--- Texte de lecture ---

Le vendredi 7 juillet 1995


Rue de la Trémouille
Pierre Foglia, La Presse, Tour de France

Dunkerque,

La plus jolie ville du tour jusqu'ici ? Vitré. Je n'en avais jamais entendu parler avant que le tour n'y fasse étape. Toute petite, moyenâgeuse, de l'Histoire habitée. De l'Histoire qui continue. Rue de la Trémouille. Rue de la Botte Dorée. C'était la ville de Madame de Sévigné, celle qui écrivait des lettres, dont quelques-unes assez relevées. Je me souviens de les avoir lues et relues d'une main quand j'étais jeune et plein d'entrain.

Vers minuit je me suis retrouvé sur un banc, devant le château de Vitré. Une mimine avec gros bedon plein de bébés minous est venue se frotter sur ma jambe. J'ai sorti mon carnet et je me suis mis à écrire des trucs. C'est marrant ce que j'écris quand je suis très fatigué. En fait non, c'est pas marrant. C'est différent. Comment dire ? C'est ce qui reste.

Ah! si, je suis très fatigué. Tellement, qu'en rentrant à l'hôtel, je me suis trompé de clef, j'ai essayé d'ouvrir ma porte avec la clef du char, et vous n'allez pas me croire, mais la porte a fait vroum-vroum...

---

__Exercices à compléter__:
1) Renvoyez tel quel le passage de la chronique sur Vitré qui commence par « Vers minuit je » et se termine par « a fait vroum-vroum... ».
2) Relevez tous les noms de villes et de rues qui figurent dans la chronique sur Vitré.
3) Répondez brièvement à ces questions sur la chronique sur Vitré.
(a) Quel journal est indiqué sous le titre ?
(b) Où le chroniqueur se trouvait-il vers minuit ?
(c) Avec quelle clef a-t-il essayé d'ouvrir sa porte ?

--- Extraits des données ---

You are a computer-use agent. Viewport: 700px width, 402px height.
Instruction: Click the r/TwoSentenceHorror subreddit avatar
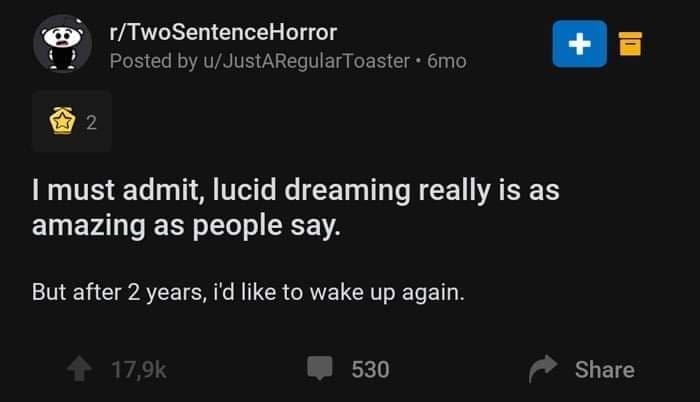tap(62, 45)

---
--- Extraits des données ---

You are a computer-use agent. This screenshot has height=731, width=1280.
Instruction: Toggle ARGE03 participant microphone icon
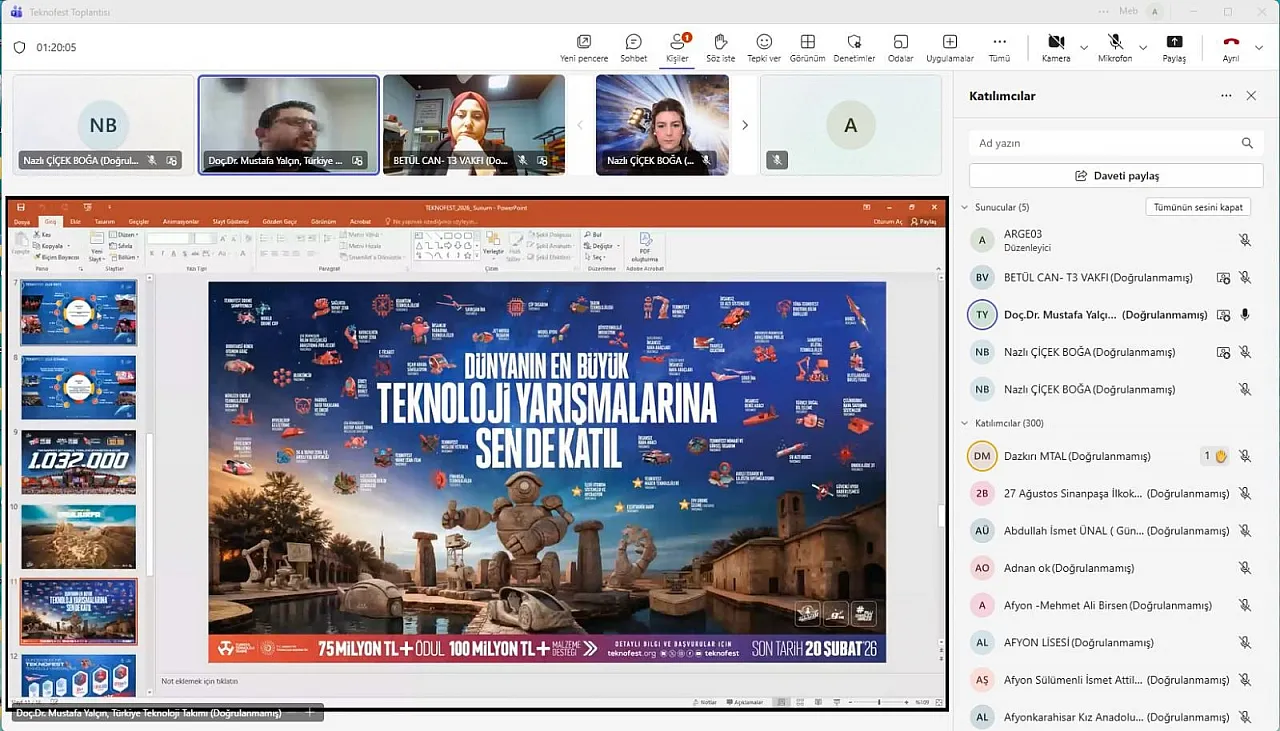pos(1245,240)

---
--- Extraits des données ---

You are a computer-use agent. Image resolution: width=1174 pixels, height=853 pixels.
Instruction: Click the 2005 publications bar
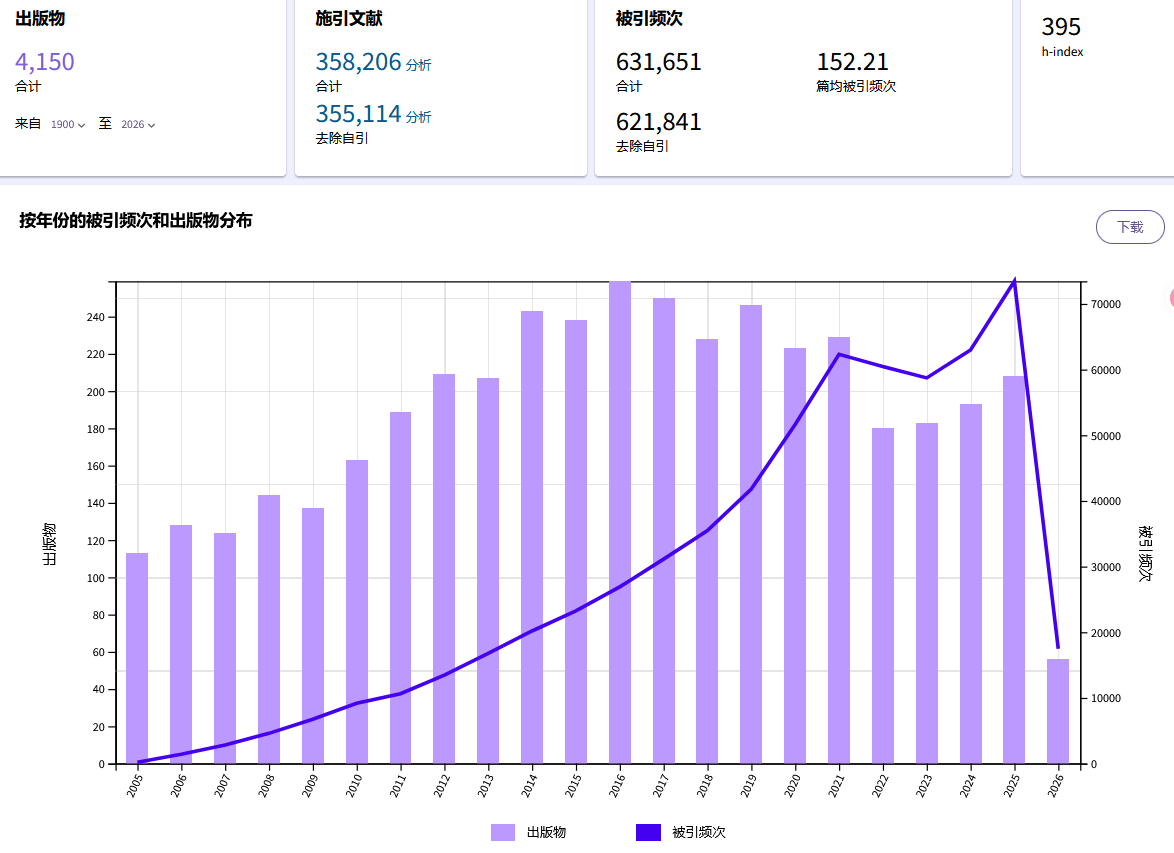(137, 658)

---

__Corrigé des exercices__:
1)
Vers minuit je me suis retrouvé sur un banc, devant le château de Vitré. Une mimine avec gros bedon plein de bébés minous est venue se frotter sur ma jambe. J'ai sorti mon carnet et je me suis mis à écrire des trucs. C'est marrant ce que j'écris quand je suis très fatigué. En fait non, c'est pas marrant. C'est différent. Comment dire ? C'est ce qui reste.

Ah! si, je suis très fatigué. Tellement, qu'en rentrant à l'hôtel, je me suis trompé de clef, j'ai essayé d'ouvrir ma porte avec la clef du char, et vous n'allez pas me croire, mais la porte a fait vroum-vroum...

2) Dunkerque, Vitré, rue de la Trémouille, rue de la Botte Dorée

3)
(a) La Presse.
(b) Sur un banc, devant le château de Vitré.
(c) Avec la clef du char.